Please copy out each entry, word for word.
[[ MATERIAL FOR THIS EXERCISE open ]]
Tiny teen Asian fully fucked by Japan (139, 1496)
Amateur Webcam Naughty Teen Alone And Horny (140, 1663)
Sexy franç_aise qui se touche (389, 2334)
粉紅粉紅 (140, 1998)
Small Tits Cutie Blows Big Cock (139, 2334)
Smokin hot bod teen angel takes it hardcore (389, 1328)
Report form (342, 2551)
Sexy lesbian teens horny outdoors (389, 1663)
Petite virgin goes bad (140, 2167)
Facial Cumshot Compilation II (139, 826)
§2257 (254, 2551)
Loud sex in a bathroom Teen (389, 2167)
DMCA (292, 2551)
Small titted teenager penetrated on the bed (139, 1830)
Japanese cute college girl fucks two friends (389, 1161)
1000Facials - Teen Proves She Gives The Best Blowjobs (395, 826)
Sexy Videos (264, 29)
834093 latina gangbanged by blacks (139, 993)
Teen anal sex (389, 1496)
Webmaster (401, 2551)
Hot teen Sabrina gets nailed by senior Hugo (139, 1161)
[[ MATERIAL FOR THIS EXERCISE closed ]]
◆ REPLY TO THE EXERCISE
Tiny teen Asian fully fucked by Japan (139, 1496)
Amateur Webcam Naughty Teen Alone And Horny (140, 1663)
Sexy franç_aise qui se touche (389, 2334)
粉紅粉紅 (140, 1998)
Small Tits Cutie Blows Big Cock (139, 2334)
Smokin hot bod teen angel takes it hardcore (389, 1328)
Report form (342, 2551)
Sexy lesbian teens horny outdoors (389, 1663)
Petite virgin goes bad (140, 2167)
Facial Cumshot Compilation II (139, 826)
§2257 (254, 2551)
Loud sex in a bathroom Teen (389, 2167)
DMCA (292, 2551)
Small titted teenager penetrated on the bed (139, 1830)
Japanese cute college girl fucks two friends (389, 1161)
1000Facials - Teen Proves She Gives The Best Blowjobs (395, 826)
Sexy Videos (264, 29)
834093 latina gangbanged by blacks (139, 993)
Teen anal sex (389, 1496)
Webmaster (401, 2551)
Hot teen Sabrina gets nailed by senior Hugo (139, 1161)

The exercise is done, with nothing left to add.